## Task directions
Look for the line with "Screen dimensions: 560x966" in the data below, then reproduce word for word that line and every line after it. Leave out all pictures and add nothing.

## Extracted entries
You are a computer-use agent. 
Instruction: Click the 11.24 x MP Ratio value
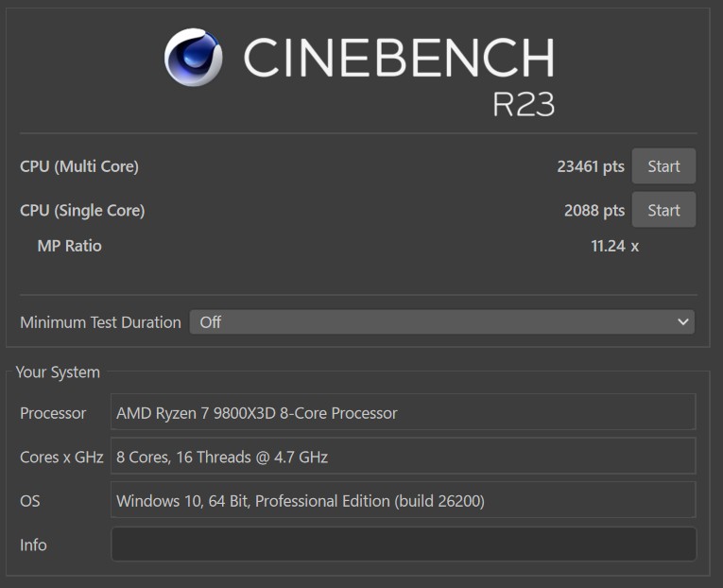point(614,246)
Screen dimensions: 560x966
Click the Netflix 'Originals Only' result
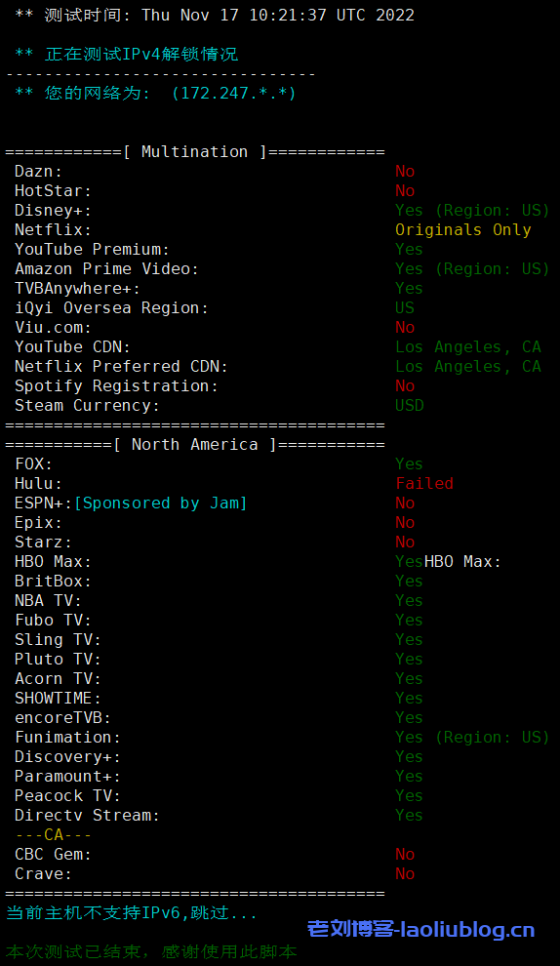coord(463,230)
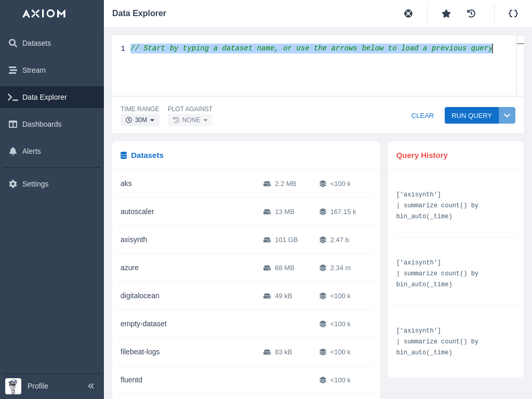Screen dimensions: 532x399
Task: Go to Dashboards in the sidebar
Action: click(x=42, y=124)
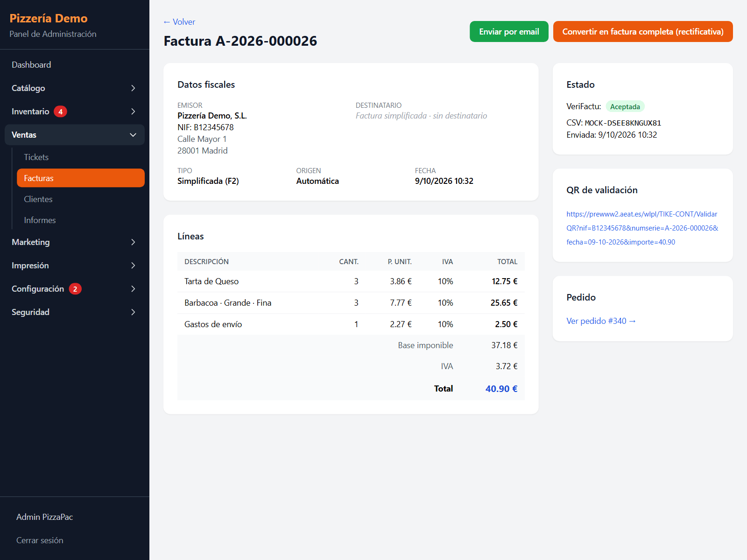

## Exercise solution
Screen dimensions: 560x966
Click the Netflix 'Originals Only' result
coord(463,230)
Screen dimensions: 532x399
Task: Go to Dashboards in the sidebar
Action: click(x=42, y=124)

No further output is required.